In the two years I have worked in this project I sadly found that there is no real interest in learning from the experiences of these families. There is a wide lack of interest from media outlets to share this project. Every week I receive emails from different medical staff that organize mailing lists, blogs, publish news on psychological support forums on varied themes. I see that the stories of these families could help so many, especially those who are recently presented with the realities of life affected by brain injury. In the multimedia pieces I have made on the families I documented, one can learn that life, immersed in the realities of brain injury, can continue fluently. At a different pace, life with brain injury can be often a positive and enlightening experience. Through tragedy, one's approach and vision of life change.

Not all families worldwide can relate, however, to the experiences of those families I have documented. In Santa Cruz, Bolivia, a care home dedicated to the care of more than 130 patients (with varied levels of brain injury and other neuro-disabilities) struggles daily to carry on. Brother Roa, a priest who is in charge of the home, tells me that the home only has space for 80 patients (expanded from the original capacity of less than 50) It is, sadly, a common practice for relatives that once they learn that their relative acquired a brain injury (because of an accident, or at birth, or drugs abuse) they decide to abandon them at the doors of the care home - some 60km north of Santa Cruz.
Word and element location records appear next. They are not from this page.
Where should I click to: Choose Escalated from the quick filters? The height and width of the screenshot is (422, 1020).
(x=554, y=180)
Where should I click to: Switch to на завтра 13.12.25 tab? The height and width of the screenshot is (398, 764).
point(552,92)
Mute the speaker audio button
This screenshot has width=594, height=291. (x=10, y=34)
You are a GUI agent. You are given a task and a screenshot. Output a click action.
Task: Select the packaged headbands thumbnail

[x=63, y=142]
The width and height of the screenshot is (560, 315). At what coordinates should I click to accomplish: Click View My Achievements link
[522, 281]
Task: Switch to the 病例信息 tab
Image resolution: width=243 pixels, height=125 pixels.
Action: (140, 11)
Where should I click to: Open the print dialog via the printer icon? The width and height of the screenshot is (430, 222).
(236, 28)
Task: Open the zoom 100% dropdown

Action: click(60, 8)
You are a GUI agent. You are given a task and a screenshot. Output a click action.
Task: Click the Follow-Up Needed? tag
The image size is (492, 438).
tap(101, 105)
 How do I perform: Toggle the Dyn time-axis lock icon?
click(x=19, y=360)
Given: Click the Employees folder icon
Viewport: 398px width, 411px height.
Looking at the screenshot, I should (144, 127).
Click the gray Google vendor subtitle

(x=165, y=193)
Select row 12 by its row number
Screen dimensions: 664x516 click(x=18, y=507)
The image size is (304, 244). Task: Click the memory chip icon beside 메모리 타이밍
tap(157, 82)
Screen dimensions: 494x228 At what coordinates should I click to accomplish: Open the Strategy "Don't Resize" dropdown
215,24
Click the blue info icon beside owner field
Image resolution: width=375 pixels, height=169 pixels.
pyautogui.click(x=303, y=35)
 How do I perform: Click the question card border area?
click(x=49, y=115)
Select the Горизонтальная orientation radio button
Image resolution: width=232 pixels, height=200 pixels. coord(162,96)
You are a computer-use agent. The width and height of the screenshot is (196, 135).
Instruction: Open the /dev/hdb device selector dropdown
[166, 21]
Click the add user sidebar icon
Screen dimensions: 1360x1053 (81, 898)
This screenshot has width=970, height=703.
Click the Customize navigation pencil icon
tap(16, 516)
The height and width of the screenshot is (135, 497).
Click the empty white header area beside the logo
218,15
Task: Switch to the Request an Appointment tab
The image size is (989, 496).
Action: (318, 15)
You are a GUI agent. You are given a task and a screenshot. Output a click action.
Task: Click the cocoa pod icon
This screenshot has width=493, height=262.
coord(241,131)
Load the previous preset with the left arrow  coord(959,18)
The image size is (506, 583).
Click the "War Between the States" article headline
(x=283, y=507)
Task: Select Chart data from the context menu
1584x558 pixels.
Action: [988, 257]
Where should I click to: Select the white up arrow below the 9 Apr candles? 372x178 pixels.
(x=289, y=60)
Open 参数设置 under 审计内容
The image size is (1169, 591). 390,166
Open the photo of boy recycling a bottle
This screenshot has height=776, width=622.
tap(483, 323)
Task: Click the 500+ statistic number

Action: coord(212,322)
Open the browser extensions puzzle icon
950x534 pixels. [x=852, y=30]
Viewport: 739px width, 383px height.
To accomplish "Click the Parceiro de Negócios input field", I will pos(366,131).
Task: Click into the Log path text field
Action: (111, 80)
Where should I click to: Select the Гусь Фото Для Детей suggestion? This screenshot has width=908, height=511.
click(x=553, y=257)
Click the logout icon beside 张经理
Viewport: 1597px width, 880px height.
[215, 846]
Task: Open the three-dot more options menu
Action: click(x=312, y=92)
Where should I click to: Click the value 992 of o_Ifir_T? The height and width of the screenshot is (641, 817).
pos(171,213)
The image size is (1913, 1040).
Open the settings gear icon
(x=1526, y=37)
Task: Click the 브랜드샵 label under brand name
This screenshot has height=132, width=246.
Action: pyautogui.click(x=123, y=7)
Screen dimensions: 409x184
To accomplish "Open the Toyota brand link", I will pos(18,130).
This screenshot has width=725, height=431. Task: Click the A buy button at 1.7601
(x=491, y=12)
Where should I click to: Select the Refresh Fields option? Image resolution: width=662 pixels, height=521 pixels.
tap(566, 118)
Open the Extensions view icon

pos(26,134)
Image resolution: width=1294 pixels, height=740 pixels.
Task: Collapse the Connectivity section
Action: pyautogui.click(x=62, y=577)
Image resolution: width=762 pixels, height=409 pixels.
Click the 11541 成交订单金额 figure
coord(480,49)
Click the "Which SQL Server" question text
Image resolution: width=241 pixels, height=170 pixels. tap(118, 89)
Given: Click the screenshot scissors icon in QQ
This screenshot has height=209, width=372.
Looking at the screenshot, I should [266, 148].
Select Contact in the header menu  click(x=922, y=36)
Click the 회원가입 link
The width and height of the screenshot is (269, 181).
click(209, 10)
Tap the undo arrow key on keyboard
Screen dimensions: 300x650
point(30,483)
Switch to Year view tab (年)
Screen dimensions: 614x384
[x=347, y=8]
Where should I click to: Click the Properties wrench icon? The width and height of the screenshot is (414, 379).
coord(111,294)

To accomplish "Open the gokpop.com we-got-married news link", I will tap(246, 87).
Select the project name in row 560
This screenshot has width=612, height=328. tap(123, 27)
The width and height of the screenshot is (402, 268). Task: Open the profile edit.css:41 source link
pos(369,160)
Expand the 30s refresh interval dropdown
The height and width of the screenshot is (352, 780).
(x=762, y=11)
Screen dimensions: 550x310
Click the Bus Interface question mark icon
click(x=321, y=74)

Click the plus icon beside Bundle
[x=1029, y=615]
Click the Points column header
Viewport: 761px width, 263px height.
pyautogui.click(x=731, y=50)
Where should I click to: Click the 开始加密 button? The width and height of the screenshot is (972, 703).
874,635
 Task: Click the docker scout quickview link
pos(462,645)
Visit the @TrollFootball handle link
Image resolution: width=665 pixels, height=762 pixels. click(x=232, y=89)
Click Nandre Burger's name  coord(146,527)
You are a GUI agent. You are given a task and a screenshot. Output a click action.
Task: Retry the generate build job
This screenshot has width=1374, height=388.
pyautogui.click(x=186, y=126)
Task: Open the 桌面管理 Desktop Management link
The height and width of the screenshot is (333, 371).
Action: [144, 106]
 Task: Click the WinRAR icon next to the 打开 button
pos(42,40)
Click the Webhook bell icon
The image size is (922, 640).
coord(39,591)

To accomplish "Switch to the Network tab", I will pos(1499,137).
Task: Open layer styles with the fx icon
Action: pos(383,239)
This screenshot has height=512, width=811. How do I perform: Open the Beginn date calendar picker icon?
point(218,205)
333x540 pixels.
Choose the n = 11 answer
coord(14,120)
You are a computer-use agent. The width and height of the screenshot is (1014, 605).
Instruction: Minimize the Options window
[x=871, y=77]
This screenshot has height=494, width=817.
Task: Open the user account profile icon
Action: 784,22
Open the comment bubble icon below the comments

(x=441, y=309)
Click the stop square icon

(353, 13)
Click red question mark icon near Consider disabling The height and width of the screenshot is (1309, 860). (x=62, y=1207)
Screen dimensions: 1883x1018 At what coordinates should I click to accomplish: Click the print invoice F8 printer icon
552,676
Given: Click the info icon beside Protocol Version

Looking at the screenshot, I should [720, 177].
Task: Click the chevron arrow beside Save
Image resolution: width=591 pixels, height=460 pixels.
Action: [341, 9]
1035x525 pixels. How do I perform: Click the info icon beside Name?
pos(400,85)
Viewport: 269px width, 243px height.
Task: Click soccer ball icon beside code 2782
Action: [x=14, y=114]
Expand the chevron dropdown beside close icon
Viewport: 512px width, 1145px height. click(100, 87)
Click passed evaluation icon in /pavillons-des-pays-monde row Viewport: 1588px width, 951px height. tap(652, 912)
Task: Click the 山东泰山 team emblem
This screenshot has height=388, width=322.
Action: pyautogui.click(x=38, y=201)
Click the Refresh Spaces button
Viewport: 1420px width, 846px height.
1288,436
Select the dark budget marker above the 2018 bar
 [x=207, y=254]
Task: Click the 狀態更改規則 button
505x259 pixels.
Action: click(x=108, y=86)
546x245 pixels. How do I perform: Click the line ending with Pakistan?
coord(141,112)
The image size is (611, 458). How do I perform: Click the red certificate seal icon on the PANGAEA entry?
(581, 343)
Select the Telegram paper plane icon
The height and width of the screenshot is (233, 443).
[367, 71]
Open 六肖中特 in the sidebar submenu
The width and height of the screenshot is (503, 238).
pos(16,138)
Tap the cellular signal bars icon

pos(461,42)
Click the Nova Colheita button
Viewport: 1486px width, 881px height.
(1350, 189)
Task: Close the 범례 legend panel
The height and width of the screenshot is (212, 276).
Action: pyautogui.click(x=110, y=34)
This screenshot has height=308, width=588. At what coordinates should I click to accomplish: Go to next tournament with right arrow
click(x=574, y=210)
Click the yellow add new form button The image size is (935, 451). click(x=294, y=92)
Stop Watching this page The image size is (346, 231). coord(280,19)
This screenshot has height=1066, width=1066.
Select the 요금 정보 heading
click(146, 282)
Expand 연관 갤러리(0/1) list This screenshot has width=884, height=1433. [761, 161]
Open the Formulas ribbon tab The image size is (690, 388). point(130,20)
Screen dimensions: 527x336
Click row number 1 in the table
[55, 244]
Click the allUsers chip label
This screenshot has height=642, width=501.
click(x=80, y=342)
Brother Roa struggles to give his 'children', as he calls them, a 'family environment. But with so many of them and so few volunteers, how can I?' He weeps quietly after seeing the work I have done so far. He says that the patients in my photographs are lucky. Their families are still with them. I tell him I will go back.

The Fotovisura Grant will not only allow me to go back and work on a photographic documentary on the Teresa de los Andes care home, but will also allow me to spend more time and shoot a full length video documentary. I hope this way I will increase the chances of reaching a wider audience and share the worldwide issue of brain injury.